Schreiben Sie den Abschnitt aus dem Quelltext ab, der bei den Worten „So auch Claudia“ beginnt und nach den Worten „war extrem anstrengend.“ endet. Ändern Sie dabei „Intensivschwester“ zu „Intensivpflegerin“.

QUELLTEXT.
* * * * * * * * *

Köln – Als Helden und Engel wurden sie über Wochen beklatscht. Mit großem persönlichen Einsatz haben sie infizierte Menschen gepflegt, anfangs sogar ohne Schutzkleidung. Doch nach Bewältigung der ersten Corona-Welle sind die Pflegekräfte in Krankenhäusern und der Altenpflege weiter massiv gefordert – und stehen wieder alleine da.

Zu wenig Fachpersonal, viel zu wenig Zeit für die Patienten, zu geringe Bezahlung und extreme Anforderungen an die persönliche Flexibilität belasten Pflegende schon seit langem. Dennoch haben die Pflegekräfte auf die Corona-Krise beeindruckend geschlossen reagiert: Urlaube wurden verschoben, Überstunden geleistet, viele kamen freiwillig in die Pflege zurück.

So auch Claudia Lenden. Wegen ihrer Erfahrung als Intensivschwester arbeitete sie auf einer Covid-19-Station des Porzer Krankenhauses. „Anfangs wusste man nur wenig darüber, wie sich das Virus ausbreitet“, erinnert sich die 56-Jährige. „Aber mir war klar, wenn ich krank werde, wird das kein Spaziergang.“ Die Arbeit in kompletter Schutzkleidung war extrem anstrengend.

Überdurchschnittlich viel zu tun

„Abends konnte ich nur noch trinken und schlafen, zum Essen war ich einfach zu erschöpft“, erinnert sie sich. Um ihre Tochter und ihre Enkelkinder nicht zu gefährden, habe sie diese wochenlang nicht gesehen. „Es gab keinen Ausgleich mehr, nichts, wo man auftanken konnte.“

Doch auch jetzt, nach der Bewältigung der ersten Welle, ist überdurchschnittlich viel zu tun. Stationen müssen in ihren ursprünglichen Zustand zurückgebaut, aufgeschobene Operationen durchgeführt werden. Gleichzeitig werden abgesagte Urlaube nachgeholt und die massiv angehäuften Überstunden zumindest teilweise abgebaut. Gearbeitet wird oftmals weiter in knapper Besetzung.

* * * * * * * * *

ROHDATEN.
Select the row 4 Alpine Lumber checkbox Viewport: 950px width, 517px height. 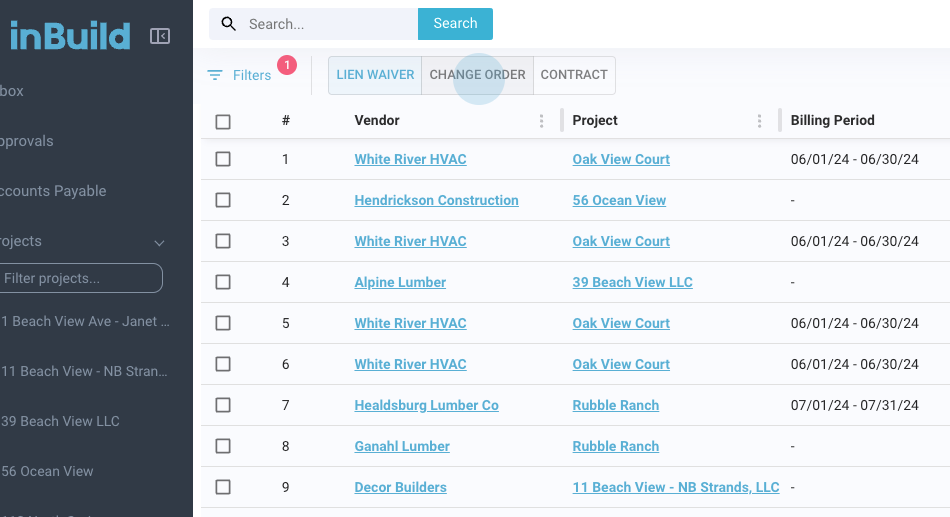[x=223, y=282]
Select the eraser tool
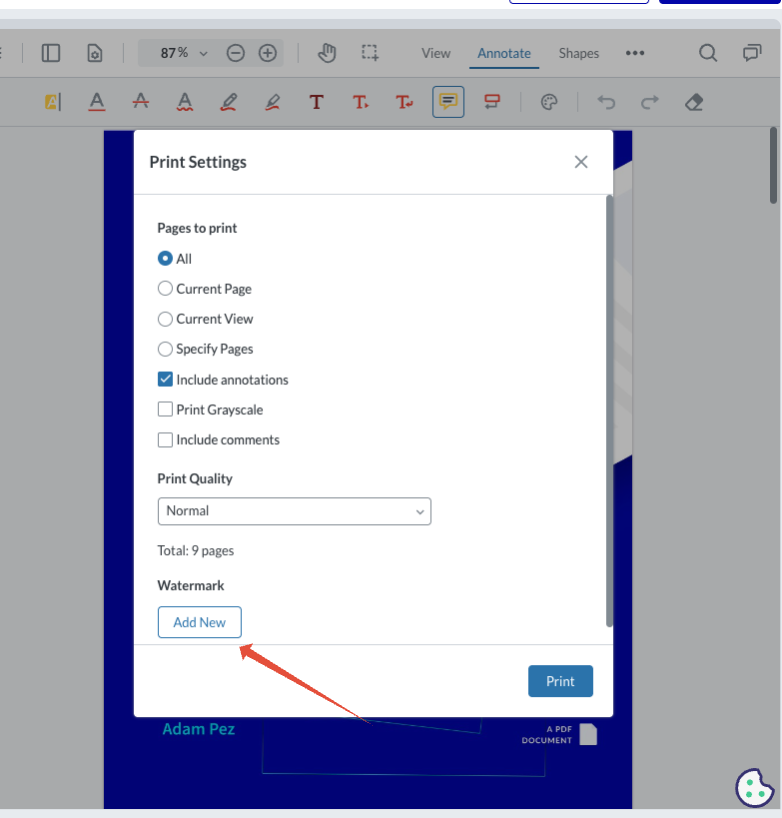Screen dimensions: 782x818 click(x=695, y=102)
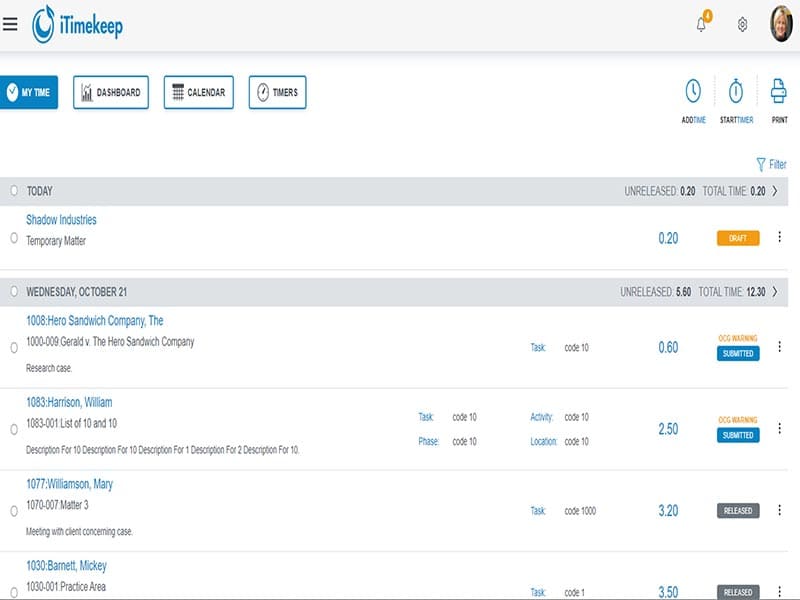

* * * * * * * * *

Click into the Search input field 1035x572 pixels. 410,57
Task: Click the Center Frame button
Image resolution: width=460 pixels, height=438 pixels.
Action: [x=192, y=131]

* * * * * * * * *

ERGEBNIS.
So auch Claudia Lenden. Wegen ihrer Erfahrung als Intensivpflegerin arbeitete sie auf einer Covid-19-Station des Porzer Krankenhauses. „Anfangs wusste man nur wenig darüber, wie sich das Virus ausbreitet“, erinnert sich die 56-Jährige. „Aber mir war klar, wenn ich krank werde, wird das kein Spaziergang.“ Die Arbeit in kompletter Schutzkleidung war extrem anstrengend.